The bus ride home was much quieter than usual and I missed my big brother being there with me. Even though kids were all around me, I was alone and still frozen solid. Most of the children were staring but not in a mean way. I think that a girl offered me gum, but I am not sure. I sat, cold and hard, and watched the scenes passing the frosty window of the bus. The farms along Crooked Creek Road, where we lived, had turned to a thick blanket of white since I rode the bus from my Grandparents’ home that morning.
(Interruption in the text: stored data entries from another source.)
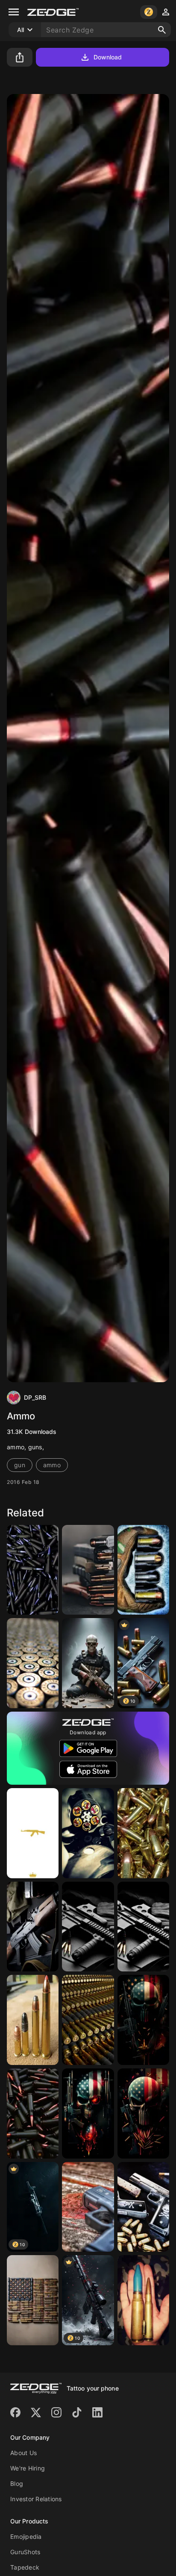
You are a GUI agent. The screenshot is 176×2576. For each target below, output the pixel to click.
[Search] (162, 30)
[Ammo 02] (33, 1570)
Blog (16, 2483)
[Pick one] (33, 2020)
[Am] (143, 2113)
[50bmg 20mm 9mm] (143, 2300)
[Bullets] (33, 1663)
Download (108, 57)
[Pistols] (143, 2207)
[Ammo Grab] (143, 1570)
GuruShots (25, 2551)
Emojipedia (26, 2536)
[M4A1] (88, 1927)
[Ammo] (88, 1570)
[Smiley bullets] (88, 1833)
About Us (23, 2452)
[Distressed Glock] (88, 2207)
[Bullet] (88, 2020)
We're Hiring (27, 2468)
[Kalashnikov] (33, 1927)
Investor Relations (36, 2499)
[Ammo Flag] (33, 2300)
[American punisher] (88, 1663)
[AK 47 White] (33, 1833)
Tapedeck (24, 2567)
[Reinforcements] (143, 1833)
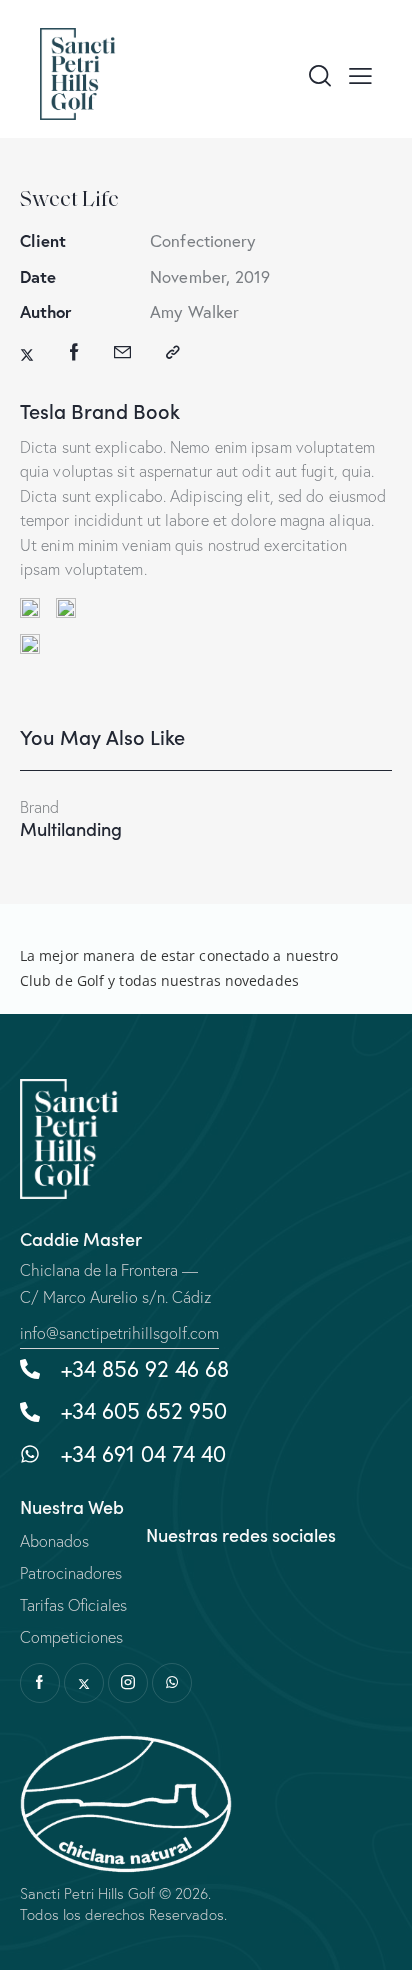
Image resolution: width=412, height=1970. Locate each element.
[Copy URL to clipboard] (173, 352)
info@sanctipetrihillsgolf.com (119, 1333)
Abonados (54, 1541)
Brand (39, 807)
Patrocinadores (71, 1573)
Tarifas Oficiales (73, 1605)
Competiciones (71, 1637)
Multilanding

The hills, trees and barns looked as though they had been covered with vanilla ice cream. I felt my heart begin to soften and to thaw a little, as the snow reminded me that nothing could stop Christmas.

Home

When the bus stopped in front of our house I saw that the snow in our yard was not smooth, but messy with footprints going off in all directions and there were cars that I did not recognize parked next to the road. Strangest though were the tire tracks that went right up to the front porch. That didn’t make any sense. Neither did the little white coffin that stood in our living room when my Mother met me at the door.